A report published by the Verge describes Line Score as an application that uses AI to give a social credit score to its users. A high credit score will give Line users the possibility of getting better deals and offers that wouldn’t be available to users with a lower rating.

Line has been increasingly interested in branching out in the direction of tech-finance, with its Line Pay service already well established in Japan as a digital wallet and financial portfolio for investments and insurances.

Line Score, the new AI-powered social credit system, will provide deals and offers for its users and will be backed by Line Pocket Money service to determine rates and credit limits based on the ratings provided by Score.

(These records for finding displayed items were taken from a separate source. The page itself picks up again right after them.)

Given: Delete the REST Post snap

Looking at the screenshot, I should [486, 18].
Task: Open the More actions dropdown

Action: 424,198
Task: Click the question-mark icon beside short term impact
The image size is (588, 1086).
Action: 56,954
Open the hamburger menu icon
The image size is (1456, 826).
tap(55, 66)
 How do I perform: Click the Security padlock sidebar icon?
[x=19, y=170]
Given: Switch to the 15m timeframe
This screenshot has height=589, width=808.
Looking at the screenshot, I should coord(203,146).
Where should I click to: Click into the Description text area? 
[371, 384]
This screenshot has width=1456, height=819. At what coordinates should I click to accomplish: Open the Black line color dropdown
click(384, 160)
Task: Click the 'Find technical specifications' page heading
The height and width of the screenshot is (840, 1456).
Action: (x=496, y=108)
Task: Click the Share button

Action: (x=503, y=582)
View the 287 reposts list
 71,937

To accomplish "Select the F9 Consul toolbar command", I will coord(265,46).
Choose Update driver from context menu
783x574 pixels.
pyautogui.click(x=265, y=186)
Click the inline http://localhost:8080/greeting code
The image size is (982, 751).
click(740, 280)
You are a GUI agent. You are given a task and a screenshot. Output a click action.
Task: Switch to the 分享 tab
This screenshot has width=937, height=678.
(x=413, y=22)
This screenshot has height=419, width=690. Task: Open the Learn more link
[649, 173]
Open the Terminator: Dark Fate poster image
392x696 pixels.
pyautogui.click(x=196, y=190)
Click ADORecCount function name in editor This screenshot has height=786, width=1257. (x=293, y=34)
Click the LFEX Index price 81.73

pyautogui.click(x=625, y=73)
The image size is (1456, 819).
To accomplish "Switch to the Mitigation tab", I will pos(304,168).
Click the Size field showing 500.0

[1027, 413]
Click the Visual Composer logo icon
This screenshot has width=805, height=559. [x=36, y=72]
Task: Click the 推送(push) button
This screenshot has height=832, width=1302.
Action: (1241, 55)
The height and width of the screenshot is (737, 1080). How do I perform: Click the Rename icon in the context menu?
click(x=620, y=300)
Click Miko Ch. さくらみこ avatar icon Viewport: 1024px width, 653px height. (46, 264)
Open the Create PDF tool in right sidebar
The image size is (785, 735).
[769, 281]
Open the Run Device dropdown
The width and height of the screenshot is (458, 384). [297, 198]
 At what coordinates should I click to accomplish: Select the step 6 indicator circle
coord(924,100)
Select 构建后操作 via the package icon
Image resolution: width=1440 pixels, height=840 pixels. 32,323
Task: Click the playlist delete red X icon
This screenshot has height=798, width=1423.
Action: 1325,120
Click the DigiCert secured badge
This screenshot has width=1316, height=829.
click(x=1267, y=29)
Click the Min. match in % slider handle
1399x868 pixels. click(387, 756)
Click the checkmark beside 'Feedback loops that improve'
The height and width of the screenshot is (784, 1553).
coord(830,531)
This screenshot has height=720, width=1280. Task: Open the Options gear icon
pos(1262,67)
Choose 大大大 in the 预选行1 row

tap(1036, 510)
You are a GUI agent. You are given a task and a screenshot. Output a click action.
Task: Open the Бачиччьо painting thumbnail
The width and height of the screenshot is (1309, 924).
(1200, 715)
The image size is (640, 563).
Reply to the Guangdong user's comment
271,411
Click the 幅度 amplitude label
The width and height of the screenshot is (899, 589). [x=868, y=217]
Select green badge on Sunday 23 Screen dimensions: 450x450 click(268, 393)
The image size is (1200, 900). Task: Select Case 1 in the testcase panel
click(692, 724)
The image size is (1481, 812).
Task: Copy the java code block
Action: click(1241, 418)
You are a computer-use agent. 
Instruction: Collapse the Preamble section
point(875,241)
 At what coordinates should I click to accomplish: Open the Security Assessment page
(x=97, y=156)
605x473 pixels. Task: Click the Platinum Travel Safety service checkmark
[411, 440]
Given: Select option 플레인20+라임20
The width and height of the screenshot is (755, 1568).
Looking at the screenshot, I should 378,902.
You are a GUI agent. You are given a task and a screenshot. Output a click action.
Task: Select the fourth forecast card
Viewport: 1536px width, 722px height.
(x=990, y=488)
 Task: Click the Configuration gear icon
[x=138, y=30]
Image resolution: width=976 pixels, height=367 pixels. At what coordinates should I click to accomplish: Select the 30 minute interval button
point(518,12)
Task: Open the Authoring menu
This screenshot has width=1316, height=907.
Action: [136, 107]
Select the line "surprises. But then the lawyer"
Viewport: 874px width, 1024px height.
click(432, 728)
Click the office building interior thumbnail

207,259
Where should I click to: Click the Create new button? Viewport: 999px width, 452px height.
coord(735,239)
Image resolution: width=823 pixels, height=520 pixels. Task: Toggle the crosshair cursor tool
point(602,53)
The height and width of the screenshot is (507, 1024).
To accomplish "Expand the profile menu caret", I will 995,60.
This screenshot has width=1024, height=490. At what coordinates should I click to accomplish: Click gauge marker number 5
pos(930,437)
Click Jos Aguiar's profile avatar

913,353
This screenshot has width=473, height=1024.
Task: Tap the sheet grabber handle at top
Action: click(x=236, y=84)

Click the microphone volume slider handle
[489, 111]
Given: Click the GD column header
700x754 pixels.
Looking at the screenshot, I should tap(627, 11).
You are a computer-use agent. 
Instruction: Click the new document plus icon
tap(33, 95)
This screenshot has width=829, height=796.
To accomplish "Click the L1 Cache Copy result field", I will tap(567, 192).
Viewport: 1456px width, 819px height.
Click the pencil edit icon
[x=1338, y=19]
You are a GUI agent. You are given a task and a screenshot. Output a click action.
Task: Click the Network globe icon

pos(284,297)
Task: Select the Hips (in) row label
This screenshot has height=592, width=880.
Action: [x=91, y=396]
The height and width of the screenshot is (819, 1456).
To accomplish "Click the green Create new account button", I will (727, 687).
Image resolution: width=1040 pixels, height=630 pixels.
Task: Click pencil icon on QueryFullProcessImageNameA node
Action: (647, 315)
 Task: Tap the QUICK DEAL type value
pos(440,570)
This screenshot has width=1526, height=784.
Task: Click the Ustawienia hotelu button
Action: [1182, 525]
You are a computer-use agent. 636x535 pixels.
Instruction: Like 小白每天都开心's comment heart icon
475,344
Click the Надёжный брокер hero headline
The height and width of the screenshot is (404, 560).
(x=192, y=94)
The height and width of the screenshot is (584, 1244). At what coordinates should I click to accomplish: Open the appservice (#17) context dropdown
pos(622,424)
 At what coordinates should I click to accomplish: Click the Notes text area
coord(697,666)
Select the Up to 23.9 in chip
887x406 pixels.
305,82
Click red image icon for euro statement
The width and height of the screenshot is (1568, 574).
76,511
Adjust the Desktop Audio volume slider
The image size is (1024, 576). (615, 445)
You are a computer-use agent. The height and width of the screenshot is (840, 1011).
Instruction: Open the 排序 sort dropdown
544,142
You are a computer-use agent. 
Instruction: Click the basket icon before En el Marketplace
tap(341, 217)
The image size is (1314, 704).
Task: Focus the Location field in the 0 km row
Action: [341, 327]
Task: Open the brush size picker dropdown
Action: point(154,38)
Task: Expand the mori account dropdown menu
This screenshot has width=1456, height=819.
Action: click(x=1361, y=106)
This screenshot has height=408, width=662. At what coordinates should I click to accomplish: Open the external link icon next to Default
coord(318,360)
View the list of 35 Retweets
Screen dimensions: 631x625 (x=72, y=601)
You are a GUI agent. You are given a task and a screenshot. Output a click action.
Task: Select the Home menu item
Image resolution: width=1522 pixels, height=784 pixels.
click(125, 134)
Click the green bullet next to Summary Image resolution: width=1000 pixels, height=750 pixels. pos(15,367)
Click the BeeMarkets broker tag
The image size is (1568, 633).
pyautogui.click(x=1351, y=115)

While not as Orwellian as its Chinese government-run counterpart, Line Score has a lot in common with Alibaba’s Sesame credit system, which categorizes Chinese citizens based on a series of factors such as content sharing, video visualization, messages sent, etc.

Line pointed out that the product is optional, that no data will be read from the chats or calls, and that it will ask for user approval when a third party company requires the data.

Allegedly, Line does not have bad intentions and it is not planning to do anything shady with the data. However, the revelations on the new products come in the wake of yesterday’s recommendation that AI-powered scores be banned in the European Union, leaving many people spooked by the idea.

Japanese tech companies might be ethically immaculate, nevertheless, Line’s new products delineate the tech industry’s increasing preponderance on as many aspects of social life as possible, including very delicate matters such as people’s priorities, such as money and credit.